Darum geht's bei der Bahn-Klage

Im April 2009 schloss die Deutsche Bahn mit den sogenannten Projektpartnern – Land Baden-Württemberg, Stadt Stuttgart, Verband Region Stuttgart und Flughafen Stuttgart – den Finanzierungsvertrag zu Stuttgart 21. In dem ist die Aufteilung der Kosten haarklein geregelt, aber nur bis zu Projektkosten von rund 4,5 Milliarden Euro. Als der Vertrag unterzeichnet wurde, kalkulierte man noch mit 3,076 Milliarden Euro Kosten, plus einem Risikotopf von 1,45 Milliarden. Wer von den Beteiligten wie viel genau in diesen Topf zahlen sollte, war in Paragraf 8, Absatz 3 des Vertrags genau festgehalten. Zusammengerechnet: Das Land beteiligt sich inklusive Risikopuffer mit maximal 930 Millionen Euro am Projekt, die Stadt mit 292, die Region mit 100 und der Flughafen mit 227 Millionen. Was passiert, wenn der Risikotopf nicht reicht, ist in Paragraf 8, Absatz 4 des Vertrags geregelt: "Im Falle weiterer Kostensteigerungen nehmen die EIU (Eisenbahnunternehmen, also DB AG und Töchter, d. Red.) und das Land Gespräche auf." Was genau aus dieser sogenannten "Sprechklausel" folgt und wie sie zu verstehen ist, darüber gehen die Meinungen weit auseinander.

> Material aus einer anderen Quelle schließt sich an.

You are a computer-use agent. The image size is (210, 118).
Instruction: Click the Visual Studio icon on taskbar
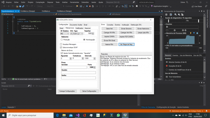pyautogui.click(x=78, y=115)
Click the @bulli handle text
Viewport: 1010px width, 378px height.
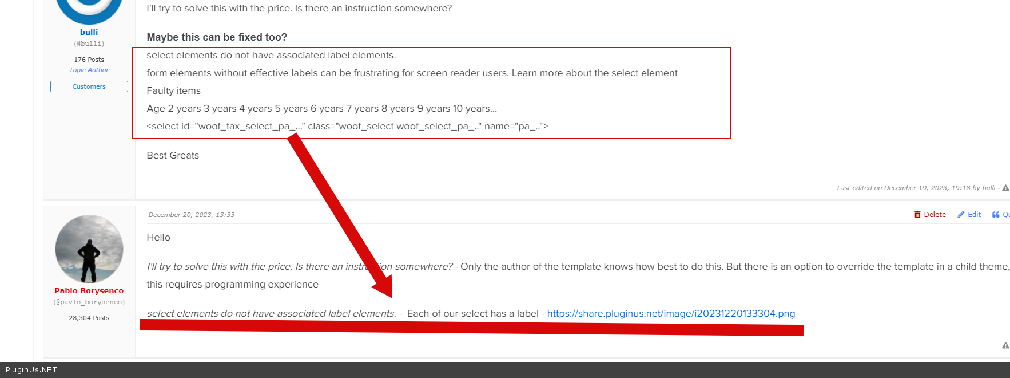click(x=89, y=44)
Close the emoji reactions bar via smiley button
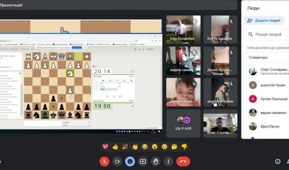 [x=130, y=162]
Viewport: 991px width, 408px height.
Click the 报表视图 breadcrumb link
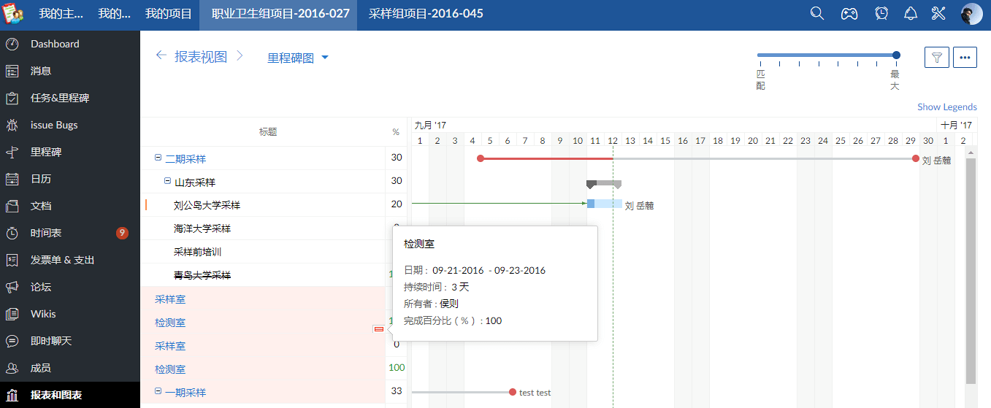pyautogui.click(x=201, y=57)
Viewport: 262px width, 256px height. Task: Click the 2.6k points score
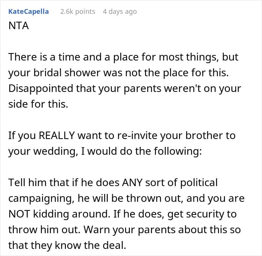77,11
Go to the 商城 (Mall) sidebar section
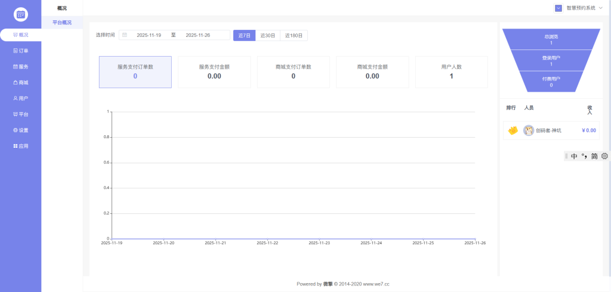The height and width of the screenshot is (292, 611). (x=21, y=82)
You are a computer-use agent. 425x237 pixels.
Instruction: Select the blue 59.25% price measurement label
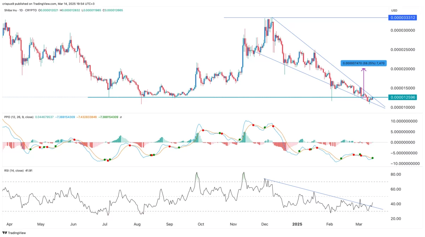tap(364, 63)
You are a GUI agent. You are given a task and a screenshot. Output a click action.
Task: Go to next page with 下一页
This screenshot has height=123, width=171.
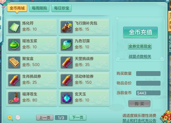pyautogui.click(x=78, y=118)
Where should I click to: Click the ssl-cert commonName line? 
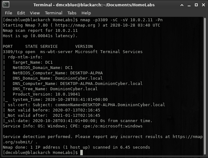click(x=84, y=105)
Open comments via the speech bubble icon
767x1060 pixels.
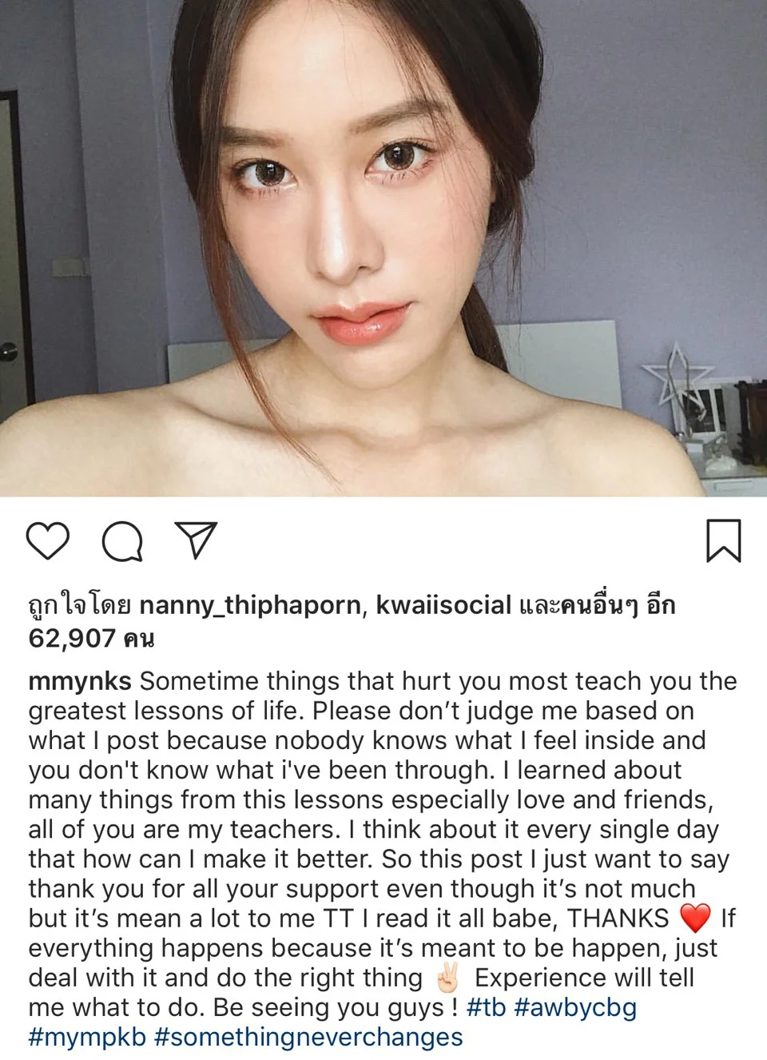click(122, 541)
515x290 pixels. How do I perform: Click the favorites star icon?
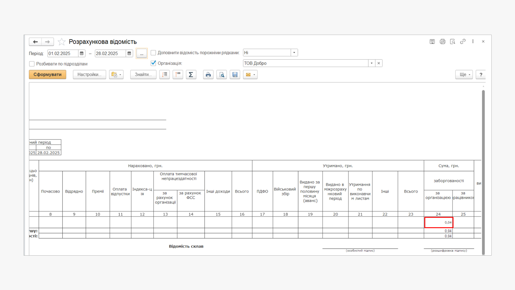[x=61, y=42]
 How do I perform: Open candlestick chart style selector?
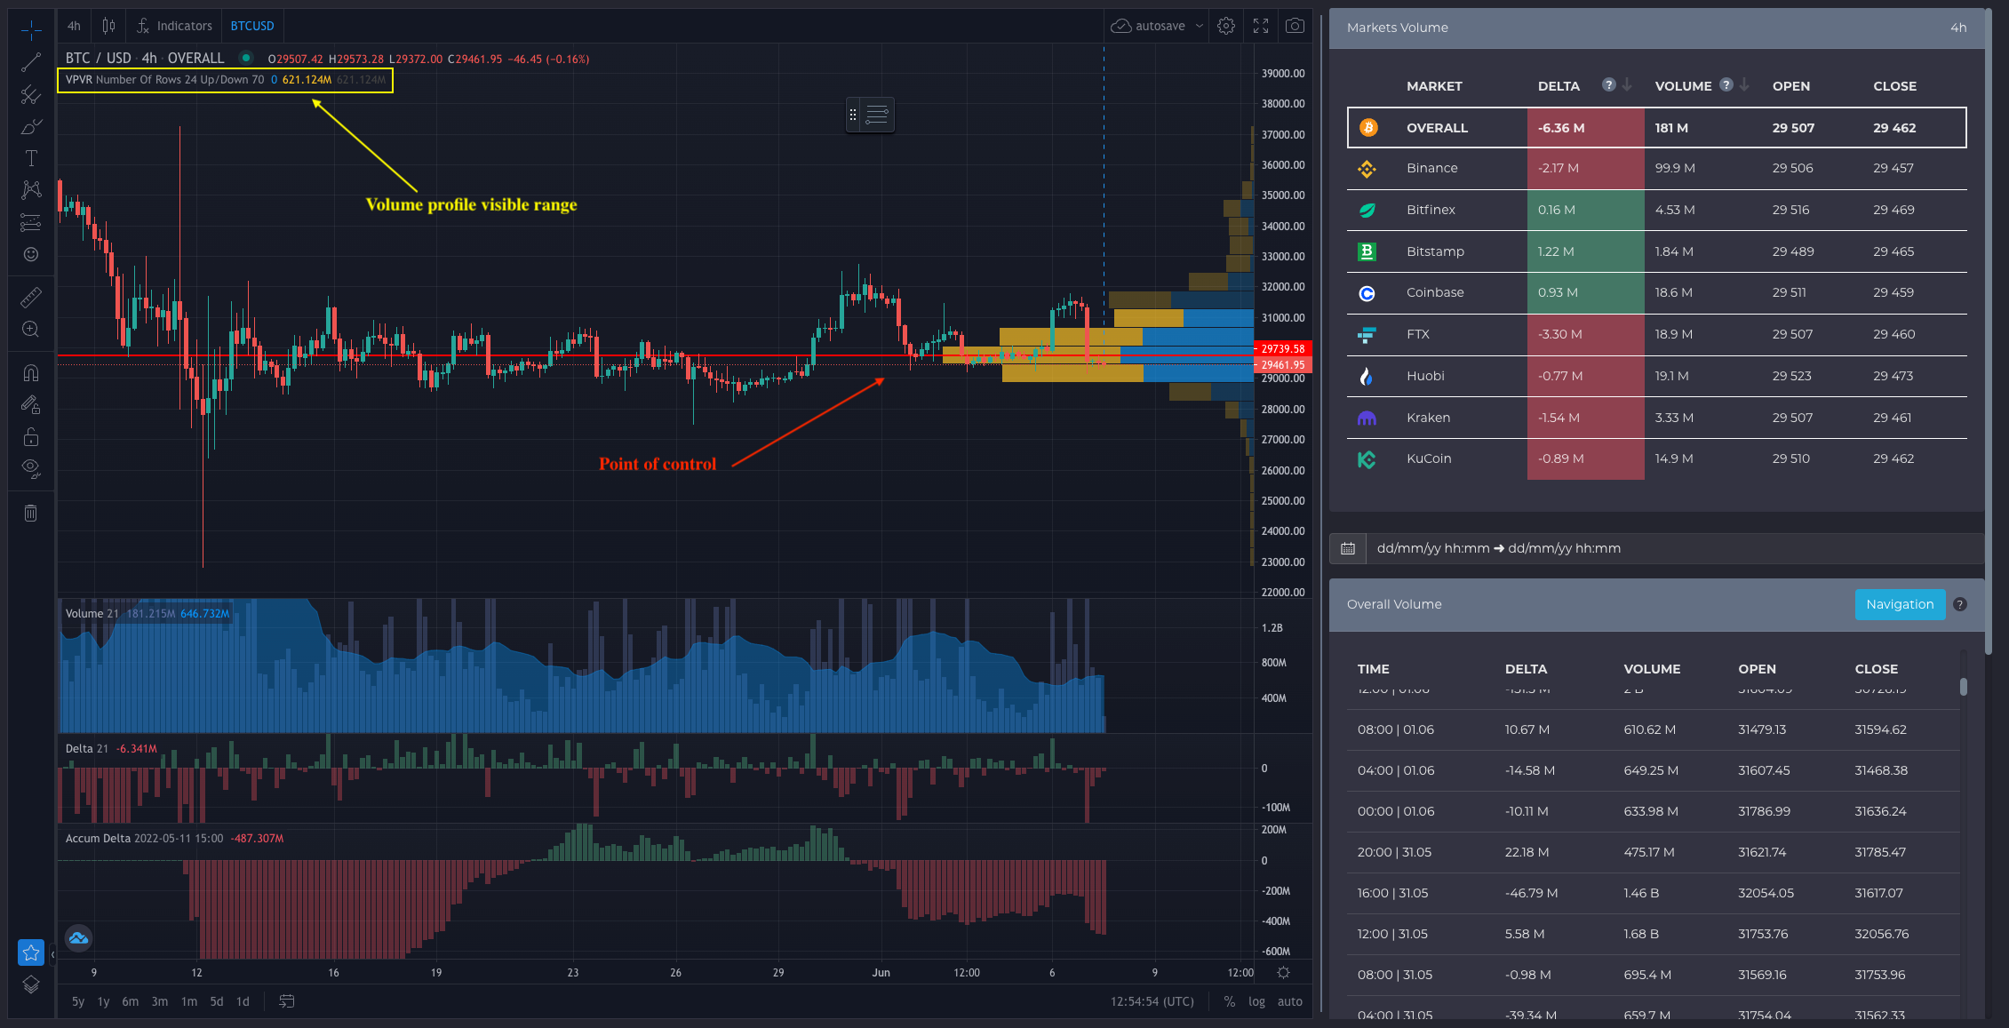(x=108, y=26)
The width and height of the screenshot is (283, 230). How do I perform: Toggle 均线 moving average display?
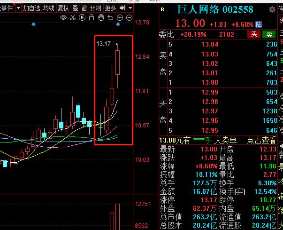(x=49, y=8)
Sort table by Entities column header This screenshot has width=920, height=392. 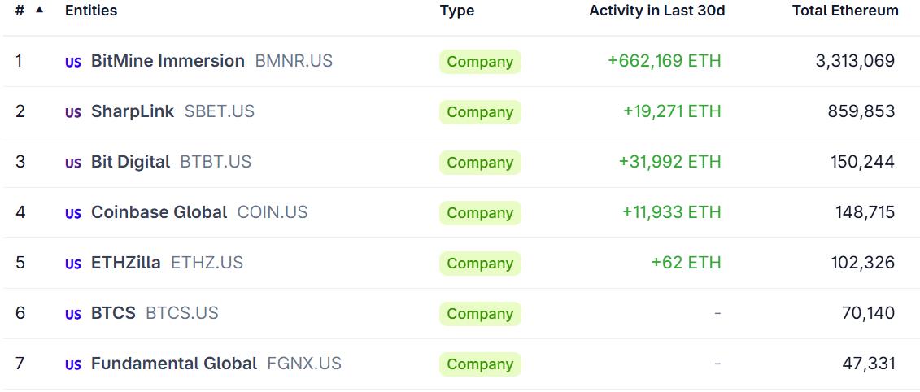[91, 11]
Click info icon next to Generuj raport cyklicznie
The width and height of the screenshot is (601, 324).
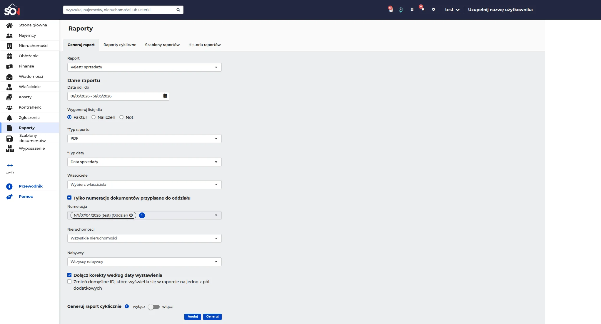[127, 306]
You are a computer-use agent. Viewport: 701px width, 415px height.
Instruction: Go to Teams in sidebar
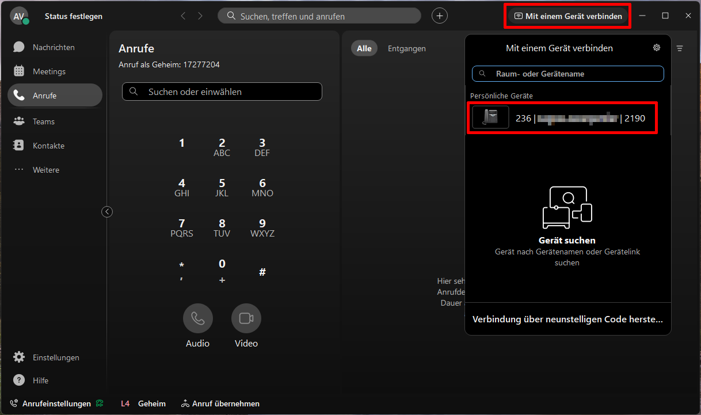coord(43,121)
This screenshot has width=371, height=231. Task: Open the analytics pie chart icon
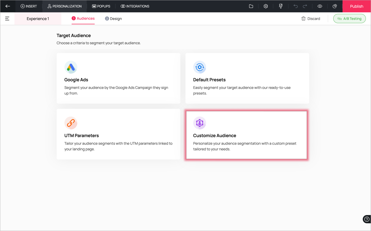coord(335,6)
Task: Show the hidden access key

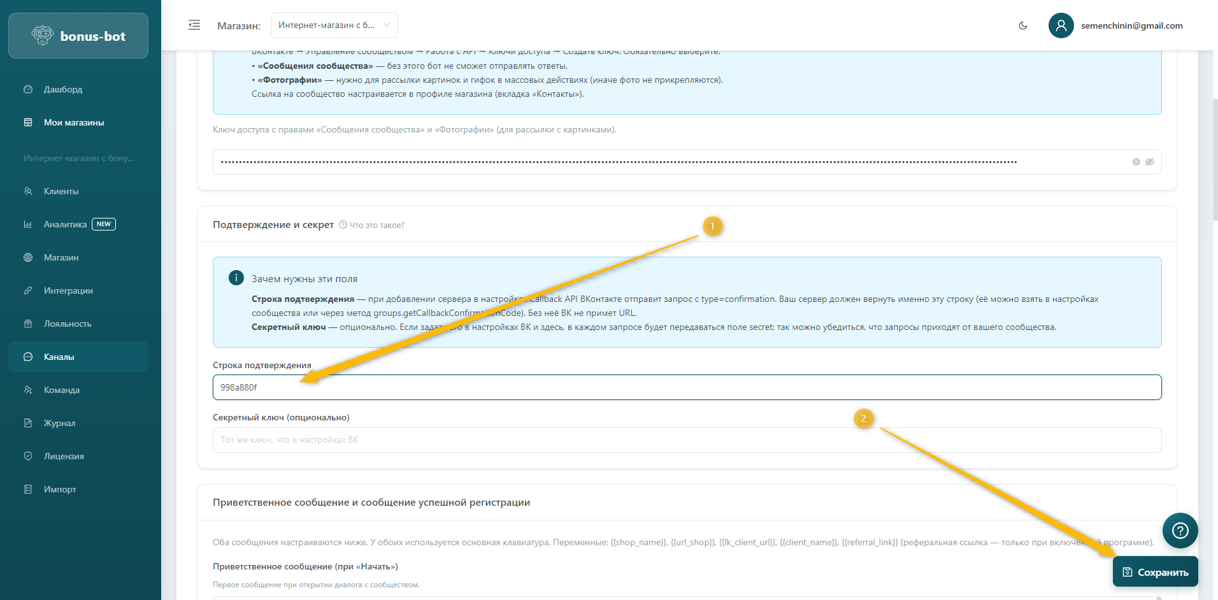Action: pos(1150,162)
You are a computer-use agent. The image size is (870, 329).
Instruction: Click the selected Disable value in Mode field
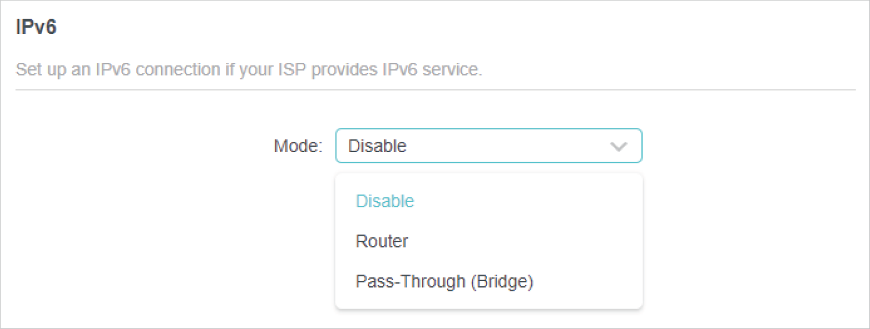(377, 146)
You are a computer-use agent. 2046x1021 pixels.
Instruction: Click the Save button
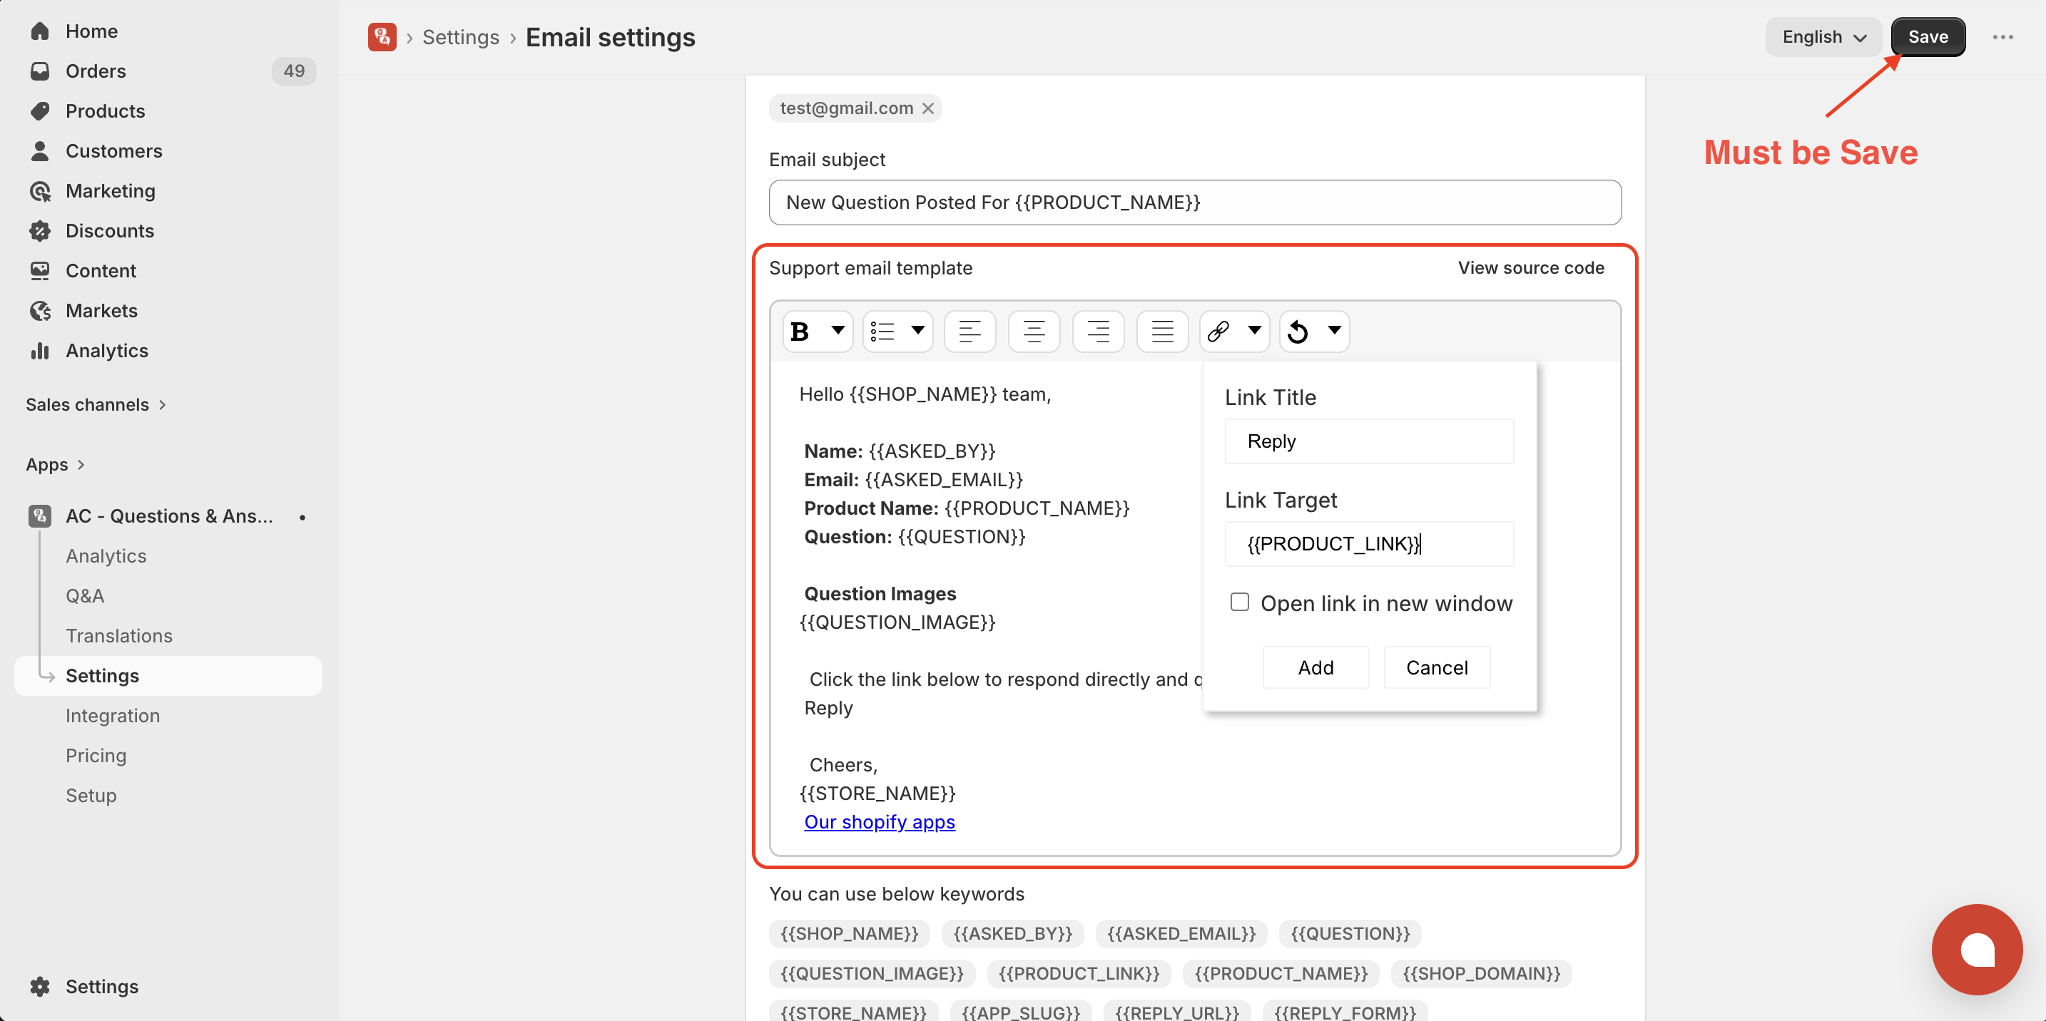pyautogui.click(x=1927, y=37)
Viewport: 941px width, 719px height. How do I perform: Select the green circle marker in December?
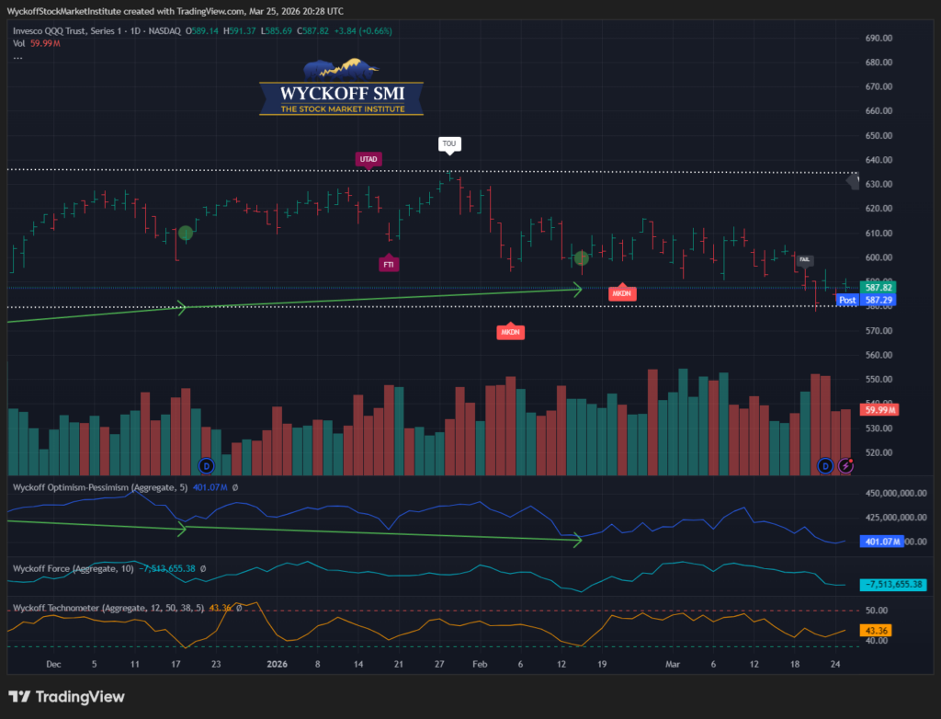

Mittlerweile liegen die Projektkosten nach drei Steigerungsrunden bei 9,8 Milliarden Euro (inklusive 640 Millionen Risikopuffer), gerüchteweise ist schon von über elf Milliarden die Rede. Weil sich die Projektpartner weigern, sich daran zu beteiligen, reichte die DB im Dezember 2016 Klage auf Übernahme der Mehrkosten gegen sie ein. Am 8. Mai 2023 war der erste Verhandlungstermin am Verwaltungsgericht Stuttgart. Richter Wolfgang Kern geht davon aus, dass das Verfahren durch weitere Instanzen gehen und mehrere Jahre dauern wird.  (os)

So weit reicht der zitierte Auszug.